_Work instructions_:
For the listing that follows, give again exactly the lines from the one with "Viewport: 447px width, 335px height." to the one with "Click the ProRealTime.com", including both.
+--
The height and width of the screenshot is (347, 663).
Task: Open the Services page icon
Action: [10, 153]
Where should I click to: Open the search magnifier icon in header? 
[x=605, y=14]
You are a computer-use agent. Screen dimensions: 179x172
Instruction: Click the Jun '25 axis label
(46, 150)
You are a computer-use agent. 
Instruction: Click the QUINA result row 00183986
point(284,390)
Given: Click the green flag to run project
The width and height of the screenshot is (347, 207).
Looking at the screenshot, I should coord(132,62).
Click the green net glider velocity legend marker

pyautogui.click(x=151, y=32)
+--
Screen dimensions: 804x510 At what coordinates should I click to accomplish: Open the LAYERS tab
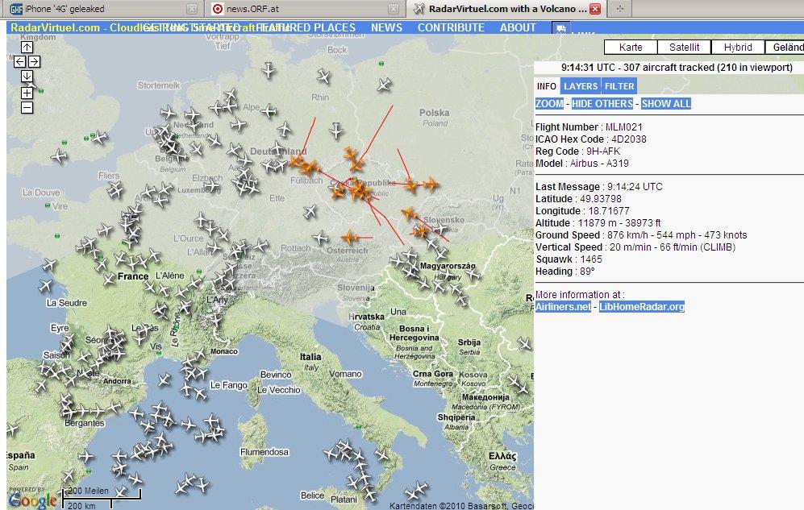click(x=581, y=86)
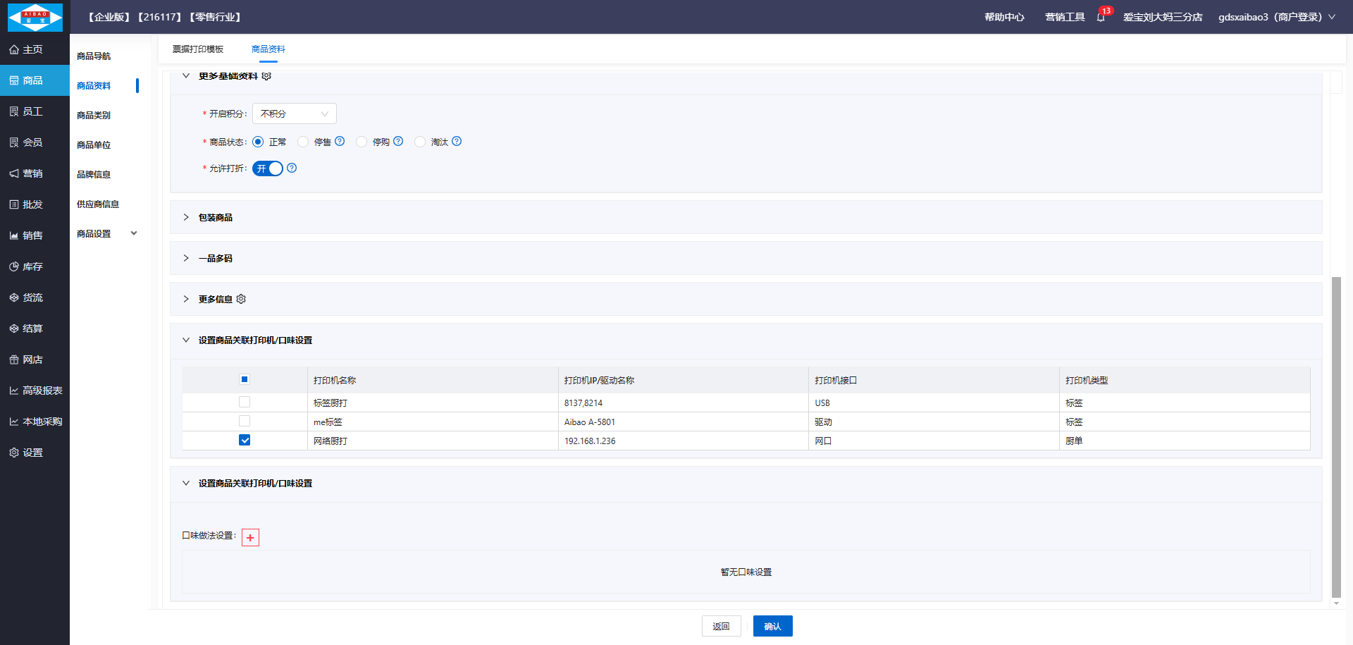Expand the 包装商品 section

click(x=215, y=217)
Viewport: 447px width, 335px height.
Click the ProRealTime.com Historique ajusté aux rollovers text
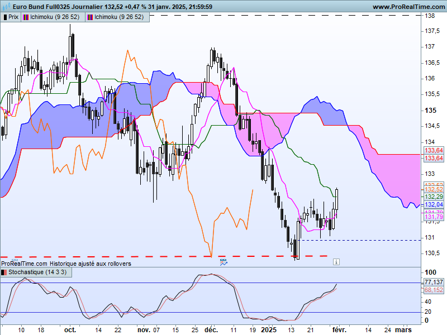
+--
_Result_:
Viewport: 447px width, 335px height.
Click the ProRealTime.com Historique ajusté aux rollovers text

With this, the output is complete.